** Description of the task **
How many lines in the entries below contain the string "width"? Reply with only the number.

** Records supplied **
━━━━━━━━━━

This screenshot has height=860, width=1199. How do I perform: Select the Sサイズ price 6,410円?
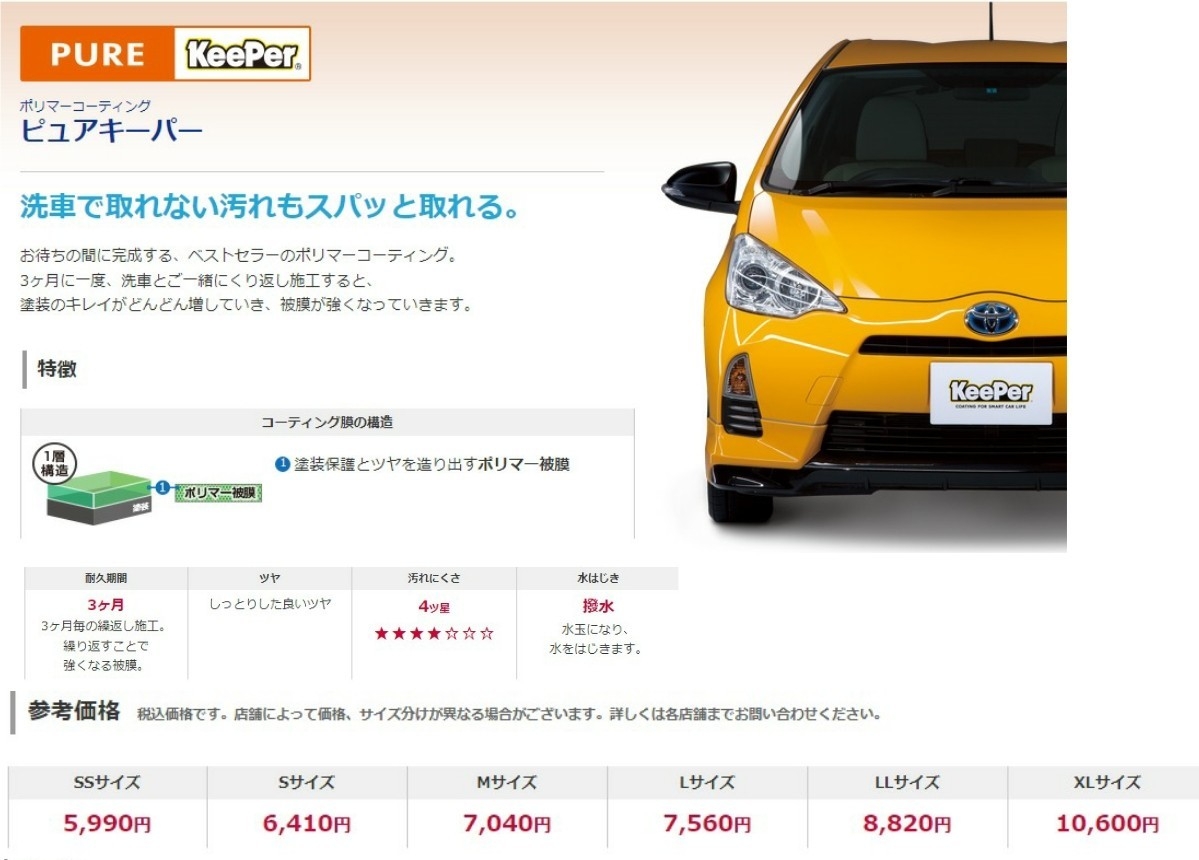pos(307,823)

━━━━━━━━━━

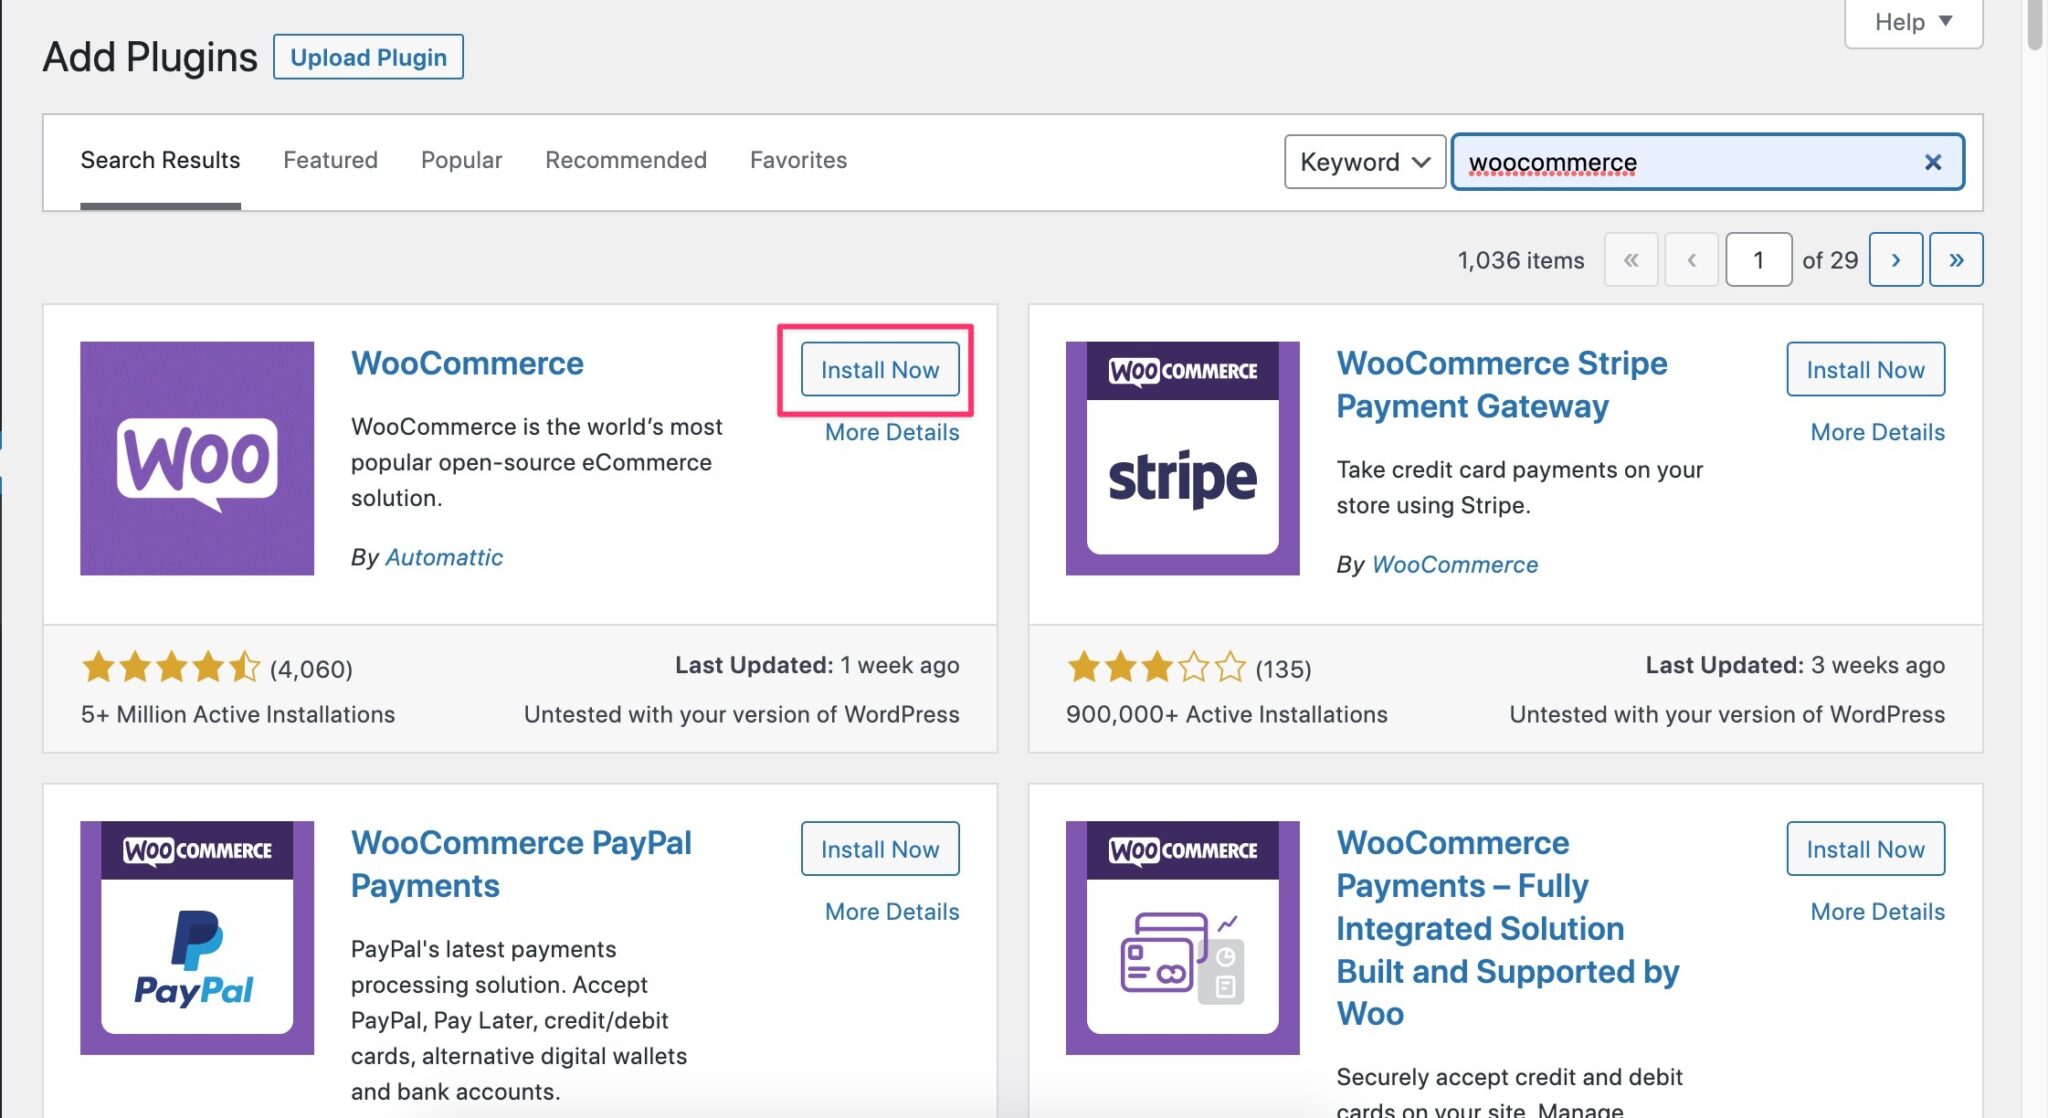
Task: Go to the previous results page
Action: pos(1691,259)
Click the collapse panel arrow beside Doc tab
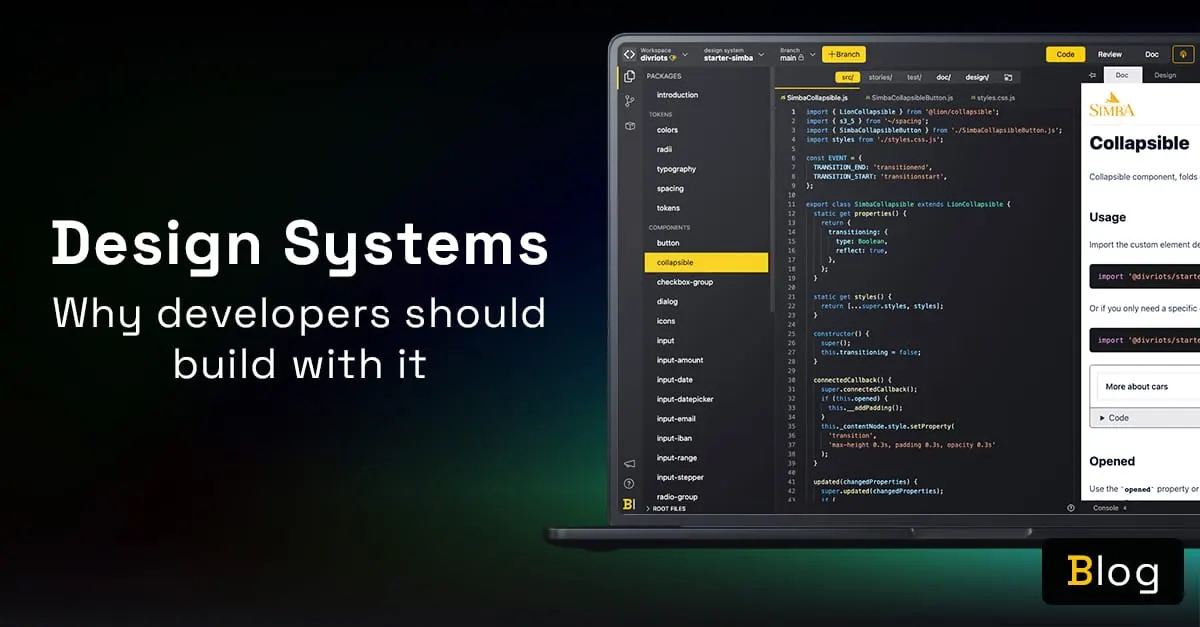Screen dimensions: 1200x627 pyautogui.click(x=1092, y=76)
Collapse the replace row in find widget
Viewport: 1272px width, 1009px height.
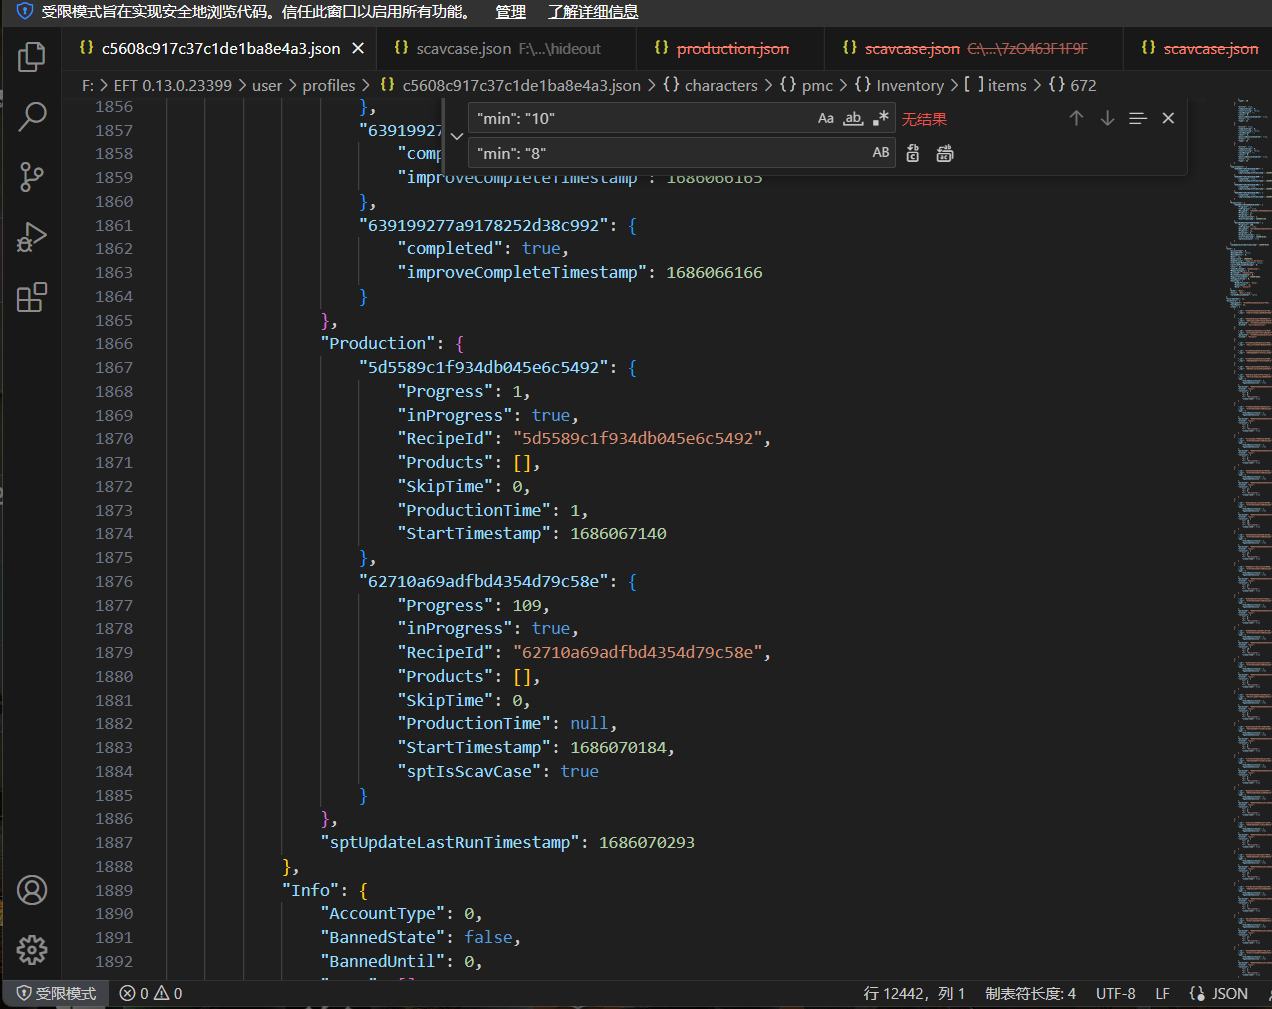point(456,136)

━━━━━━━━━━

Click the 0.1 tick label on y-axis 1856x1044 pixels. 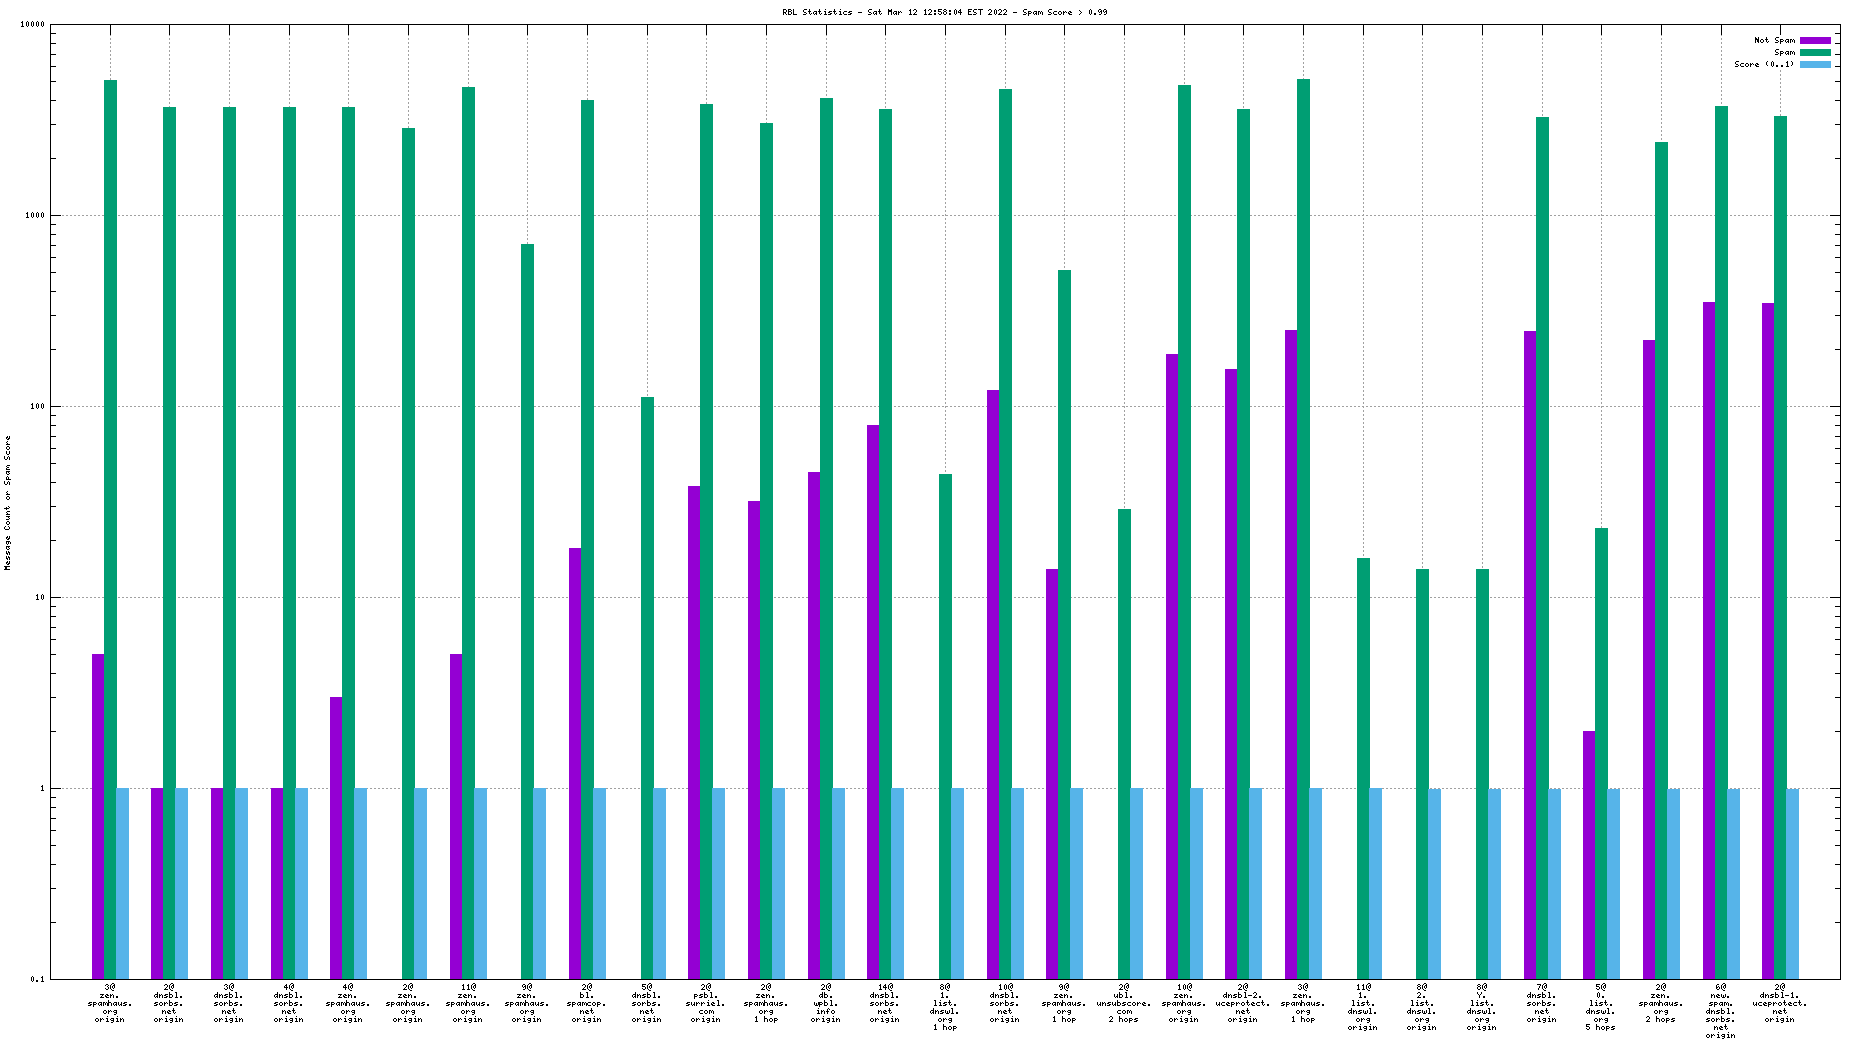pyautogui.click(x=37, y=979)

━━━━━━━━━━

** Expected answer **
2